**Data entries:**
+ + + +

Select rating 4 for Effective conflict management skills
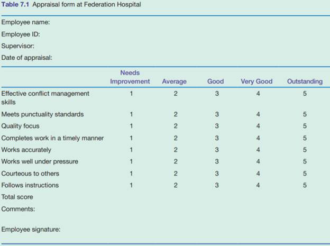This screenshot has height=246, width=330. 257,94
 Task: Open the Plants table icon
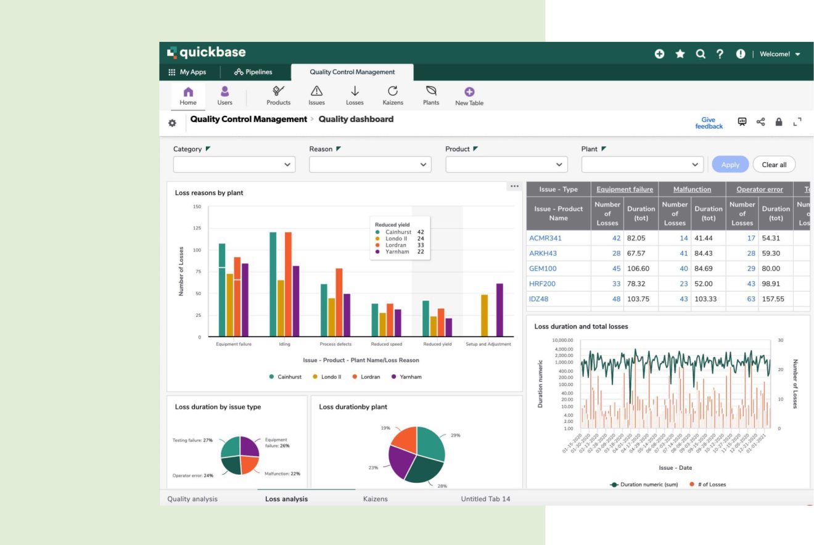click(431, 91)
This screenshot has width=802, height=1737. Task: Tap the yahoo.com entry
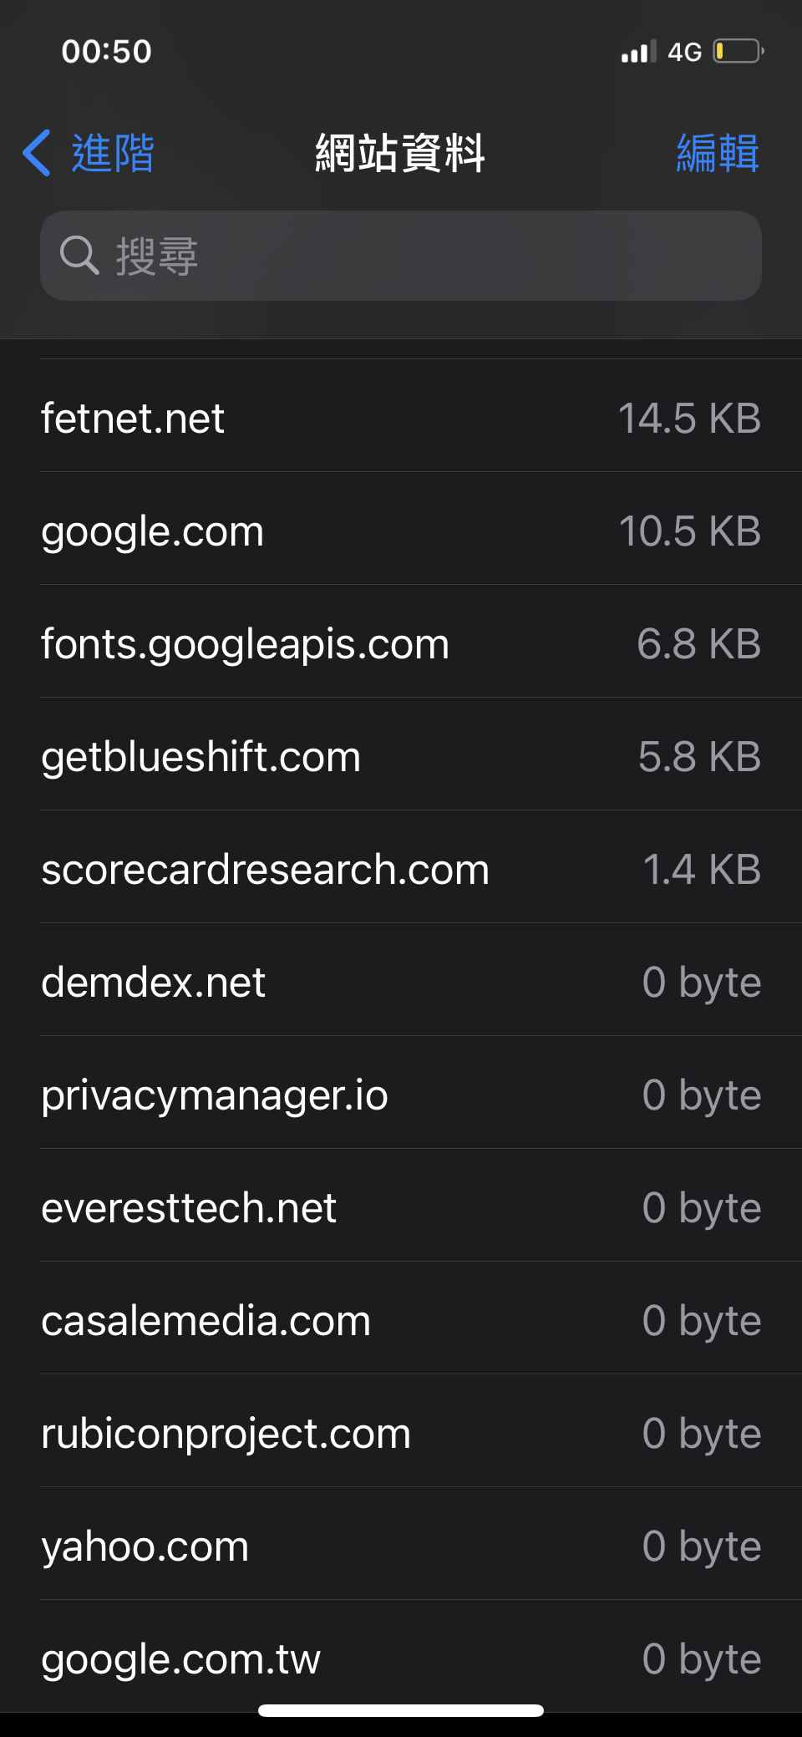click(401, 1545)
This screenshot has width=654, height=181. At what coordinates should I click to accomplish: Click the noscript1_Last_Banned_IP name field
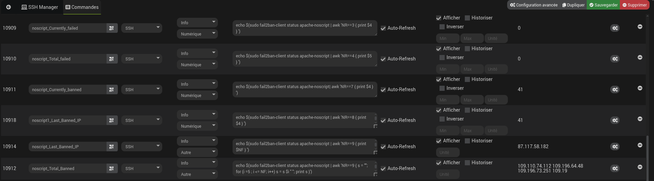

+ + + +

**Problem to work on:** Put the data, from its first line to the line containing "click(401, 1545)", into a Markdown table with the columns Number and Data line, numbering each row and skipping blank lines. Leave the pictures out of the answer.

**Result for this exercise:**
| Number | Data line |
|---|---|
| 1 | Select rating 4 for Effective conflict management skills |
| 2 | This screenshot has height=246, width=330. 257,94 |
| 3 |  Task: Open the Plants table icon |
| 4 | click(431, 91) |
| 5 | This screenshot has width=802, height=1737. Task: Tap the yahoo.com entry |
| 6 | click(401, 1545) |